The ibuprofen story began in 2013, a year after I joined Dr. Brian Kennedy’s lab at the Buck Institute for Research on Aging. At that time, I had embarked on a new project involving a novel path to the discovery of drugs that slow aging. While the strategy follows a common path in aging research – using non-vertebrate models to discover genes and compounds that extend lifespan and health span, and then testing their relevance to mammalian aging, this project had a significant difference: we employed the discovery method in collaboration with Dr. Michael Polymenis at Texas A & M University.

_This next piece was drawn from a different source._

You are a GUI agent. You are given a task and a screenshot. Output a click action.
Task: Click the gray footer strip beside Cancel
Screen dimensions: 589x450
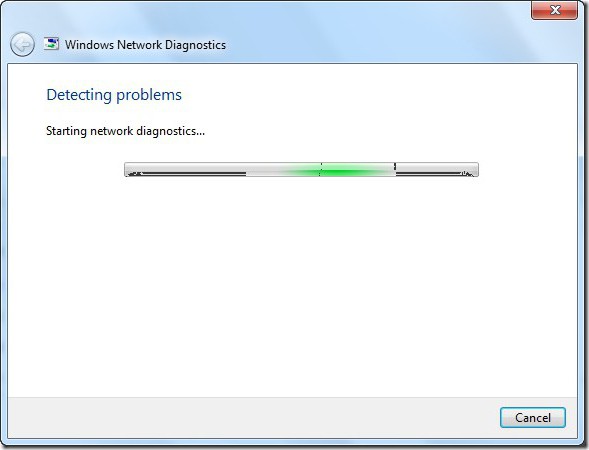(x=254, y=417)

Dr. Polymenis’ focus centers on cell cycle and growth control in yeast, while our lab’s focus centers on yeast aging. There are a number of reasons why we use yeast as an animal model to study aging. First, yeast are unicellular eukaryotic (a nucleus and other organelles enclosed within membranes) organisms with a relatively short lifespan, which allows us to run experiments quickly. Second, it has a relatively small genome, and it was the first eukaryote to be completely sequenced and mapped, as well as being the only organism to have its entire genome deleted gene by gene. Third, the metabolic and regulatory mechanisms of yeast are highly conserved within higher eukaryotic systems. A large portion of genes in yeast have been shown to have similar genes in higher eukaryotes that have been implicated in aging related diseases, such as Alzheimer’s disease, Parkinson’s disease, Huntington’s disease and cancer. Lastly, yeast are inexpensive to work with at large scales, and we can take advantage of a large number of powerful pre-existing tools and datasets for these simple organisms. Recently, the Kennedy lab, in collaboration with Dr. Matt Kaeberlein’s lab at the University of Washington, completed a lifespan screen of about 5,000 individual yeast strains. Each of these strains had one single gene deleted from its genome. The goal of this research was to find out which gene deletion can extend lifespan in yeast. We found that most of the genes, when deleted, had either no effect or shortened the lifespan. There are only 200 genes in the yeast genome where their deletion leads to a longer lifespan. We refer to those genes as long-lived deletions. When Dr. Polymenis compared the cell cycle and lifespan properties of yeast deletion strains, he found a strong correlation between long-lived deletion strains and those that had a specific set of cell cycle properties.
So here is the observation: long-lived deletions have something in common in their cell cycle properties. Even though we don’t know why, we can still take advantage of this observation. One idea that we came up with was if we can find drugs that can change cell cycle properties of normal yeast to exactly match long-lived deletions, these drugs might also make yeast live longer. So we did a large-scale screen of FDA approved commercially available drugs to test whether those drugs can evoke a similar set of cell cycle properties. Finally, 14 drugs were selected from the screening, including ibuprofen. It almost gave everyone a heart attack when we saw ibuprofen was on the list. Ibuprofen is a safe, over the counter medication. It is on the WHO list of ‘core’ drugs. Moreover, ibuprofen has never been linked to aging pathways, making this a significant discovery.
If our hypothesis is correct, ibuprofen should extend yeast lifespan. And the results confirmed our hypothesis: ibuprofen extends replicative lifespan by about 17% in yeast. Replicative lifespan is counted cell divisions. A yeast cell divides 25-26 times, on average, before it dies. Yeast cells on ibuprofen divide a little over 30 times, on average. More importantly, the drug also extends lifespan in worms and fruit flies, which are multi-cellular, complex organisms compared to yeast. So the next question we had to ask was, how does ibuprofen extend lifespan? Interestingly, yeast and worms don’t have cyclooxygenase, which is the target of ibuprofen in humans. But yeast and worm cells do need the amino acid tryptophan. Cells prefer to import tryptophan from the environment. In yeast, we found that ibuprofen interferes with tryptophan import by destabilizing the machinery that brings tryptophan inside the cell. This seems to be the critical function of ibuprofen for extending longevity in this organism. Inhibiting the analogous import machinery in worms also extends their lifespan. One thing we noticed is that ibuprofen also makes cells divide slightly slower than they would otherwise. In that regard, ibuprofen mimics the effect of many pro-longevity genetic mutations in yeast.
But there are open questions. For example, is it low tryptophan amounts inside the cells that extend lifespan (perhaps akin to dietary restriction), or is the mechanism related to the import machinery itself? So, we have more work to do. Right now, it is still hard to predict if ibuprofen will ever be used as an anti-aging medicine in humans. Nonetheless, one very exciting aspect of our study is that existing and fairly safe drugs, such as ibuprofen, are worth looking at further. As a proof of principle, our study supports the idea that drugs in common use may have unexpected, useful properties. We just need more research to examine and understand these properties better before anyone can say whether they might be applicable to people.